## SOURCE RECORDS
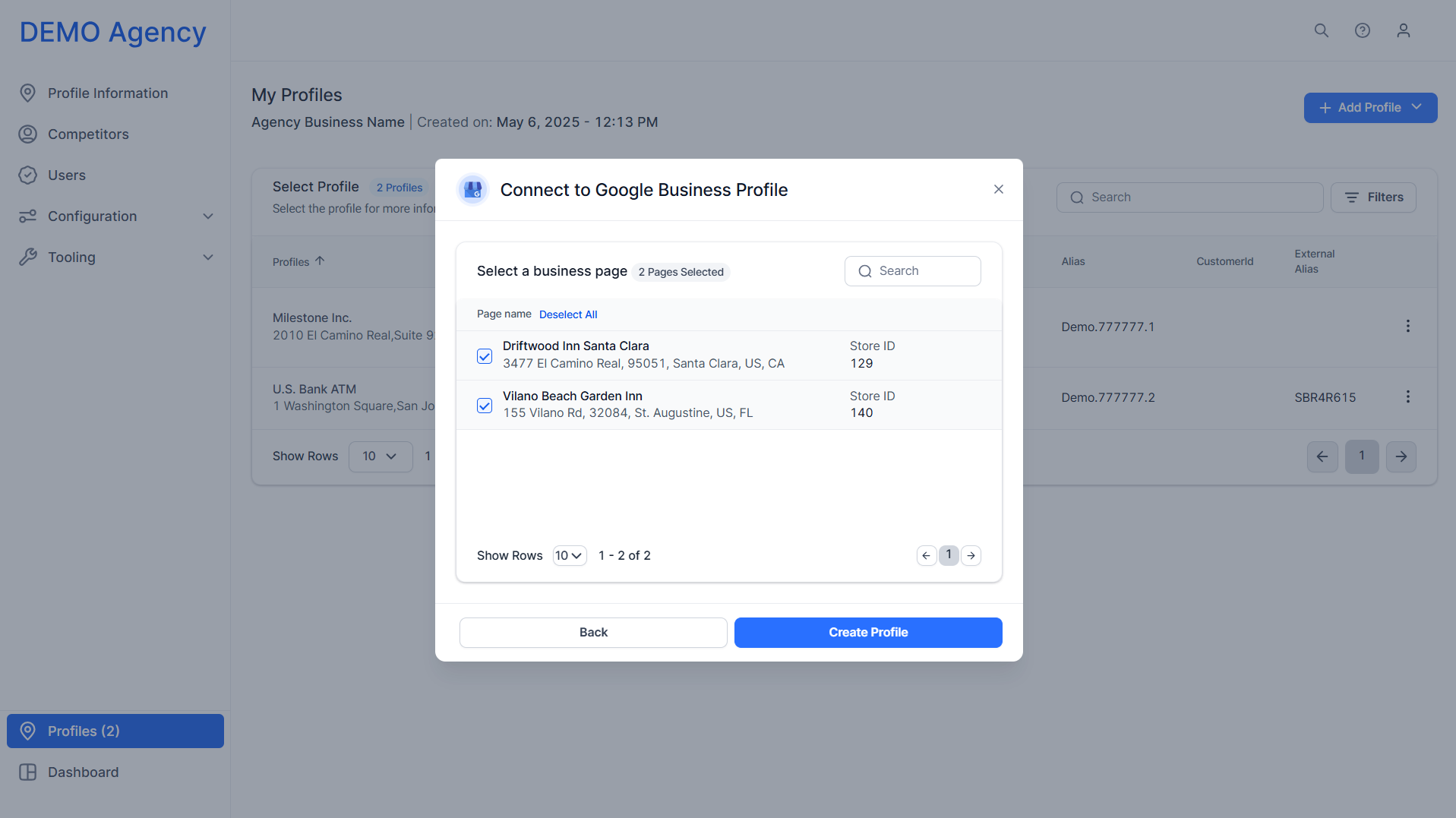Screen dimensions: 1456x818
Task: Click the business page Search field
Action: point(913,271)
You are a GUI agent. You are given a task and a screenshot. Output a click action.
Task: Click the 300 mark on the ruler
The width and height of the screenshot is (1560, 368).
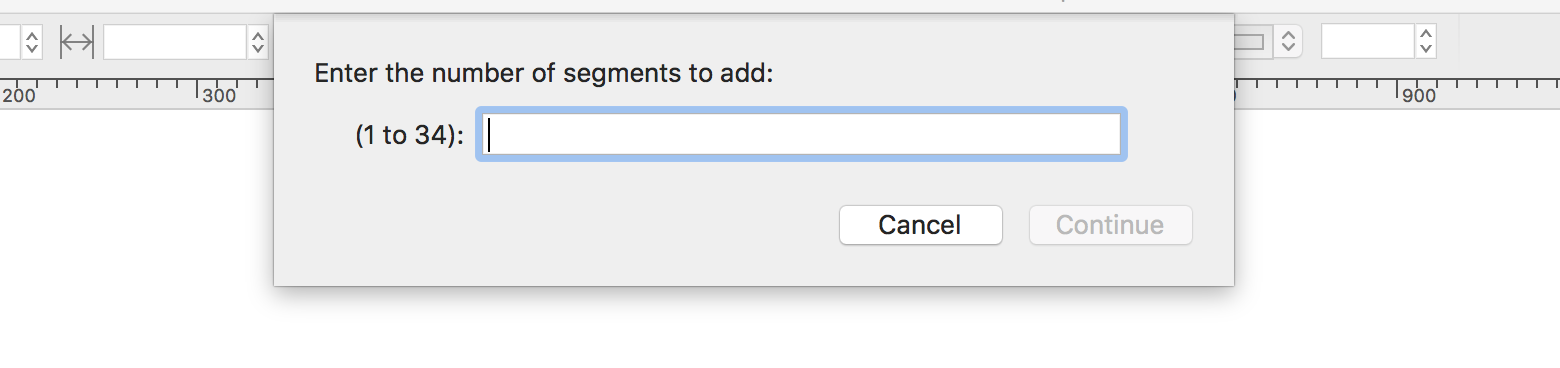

## AIM OF THE EXERCISE
The line containing "Task: Click the 300 mark on the ruler" and every line after it, through the end of the records, are what you should retype exactly. Do not include the pictures.

## REPLY TO THE EXERCISE
Task: Click the 300 mark on the ruler
The width and height of the screenshot is (1560, 368).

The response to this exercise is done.